To me shows that it was failing on MYSITE.com fetching the URI above. In this case, this is expected as there is a problem with the page.

Varnish has some values to help mitigate this and other issues. The following to pay attention to are these:

  .connect_timeout = 1s; # Wait a maximum of 1s for backend connection (Apache, Nginx, etc...)
  .first_byte_timeout = 120s; # Wait a maximum of 120s for the first byte to come from your backend
  .between_bytes_timeout = 2s; # Wait a maximum of 2s between each bytes sent

If you see the "first byte error" in the log then it can be resolved with setting the first_byte_timeout (in many cases this works). Not in my case though but in the case above. What I am going to experiment with is the response timeout from the backend "connect_timeout". If you are getting unhealthy messages, then you would need to edit the .probe settings in your varnish config file. Another simple issue is that the ports are configured wrong or the profile file on /httpcheck or whatever is actually inaccessible (be sure to check that you can reach it with curl).
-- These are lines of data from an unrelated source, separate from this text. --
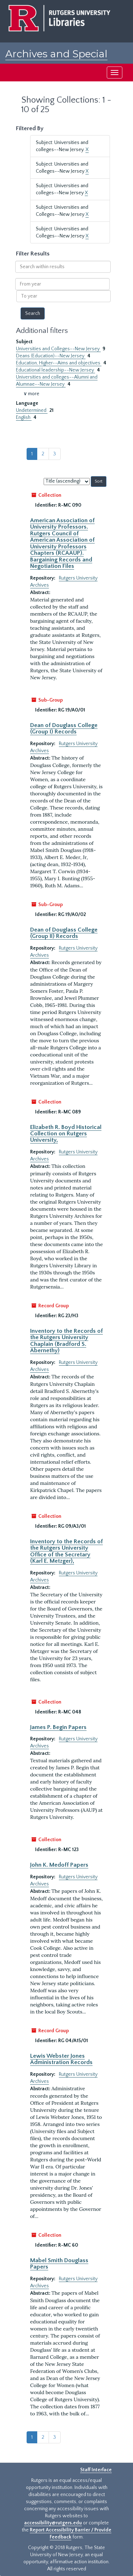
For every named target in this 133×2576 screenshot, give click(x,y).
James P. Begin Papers (58, 1727)
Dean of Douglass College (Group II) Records (64, 933)
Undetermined (32, 410)
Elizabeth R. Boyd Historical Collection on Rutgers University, (65, 1133)
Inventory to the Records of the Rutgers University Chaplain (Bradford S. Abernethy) (66, 1341)
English (24, 417)
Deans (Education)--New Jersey (50, 356)
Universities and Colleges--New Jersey (58, 349)
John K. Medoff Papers (59, 1865)
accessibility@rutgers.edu (53, 2523)
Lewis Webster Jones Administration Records (61, 2059)
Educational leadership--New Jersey (55, 370)
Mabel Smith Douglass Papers (59, 2263)
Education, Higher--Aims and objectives (58, 363)
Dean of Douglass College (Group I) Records (64, 728)
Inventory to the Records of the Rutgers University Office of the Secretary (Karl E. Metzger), (66, 1551)
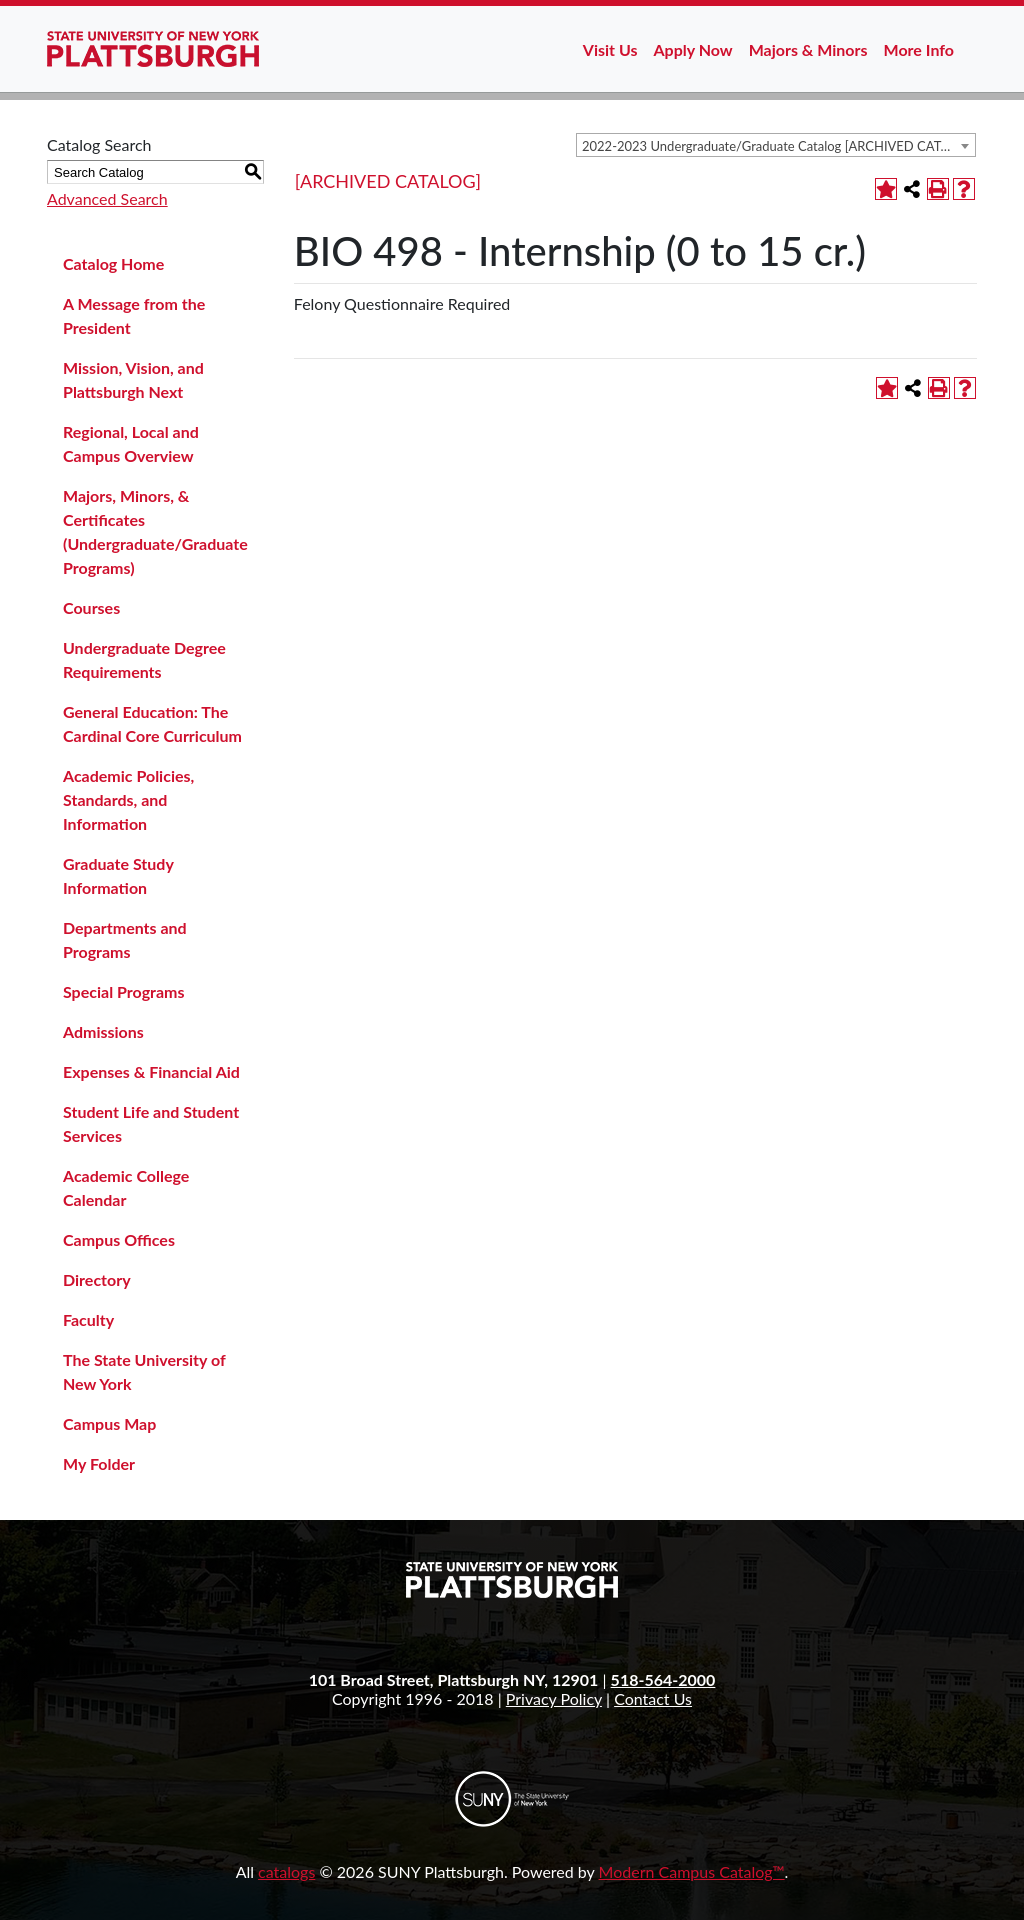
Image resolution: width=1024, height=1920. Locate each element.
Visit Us (610, 49)
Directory (97, 1279)
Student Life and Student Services (151, 1123)
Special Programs (124, 991)
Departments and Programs (125, 939)
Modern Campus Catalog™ (692, 1871)
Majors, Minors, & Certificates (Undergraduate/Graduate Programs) (155, 531)
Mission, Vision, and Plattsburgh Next (133, 379)
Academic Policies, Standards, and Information (128, 799)
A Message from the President (134, 315)
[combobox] (776, 145)
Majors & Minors (808, 49)
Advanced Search (107, 198)
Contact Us (653, 1698)
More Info (919, 49)
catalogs (286, 1871)
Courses (91, 607)
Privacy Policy (554, 1698)
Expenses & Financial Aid (151, 1071)
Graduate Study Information (118, 875)
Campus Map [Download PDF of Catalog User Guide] (109, 1423)
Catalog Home (113, 263)
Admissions (103, 1031)
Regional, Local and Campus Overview (131, 443)
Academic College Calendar (126, 1187)
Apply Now (693, 49)
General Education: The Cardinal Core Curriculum (152, 723)
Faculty (88, 1319)
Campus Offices (119, 1239)
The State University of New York (144, 1371)
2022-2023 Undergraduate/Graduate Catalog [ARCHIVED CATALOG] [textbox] (778, 146)
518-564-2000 (663, 1679)
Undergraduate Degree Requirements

PS> I am responding to this thread because I noticed that it wasn't sufficiently answered, I hope my investigation helps someone at least a little.

More reading here: https://varnish-cache.org/tips/varnishlog/fetcherror.html

-2
votes

This seems to have been resolved thanks to the wonderful guys at Rackspace! It turns out that it was a cache issue, and by directing Varnish to only cache image, js, and css files, this has resolved my problem.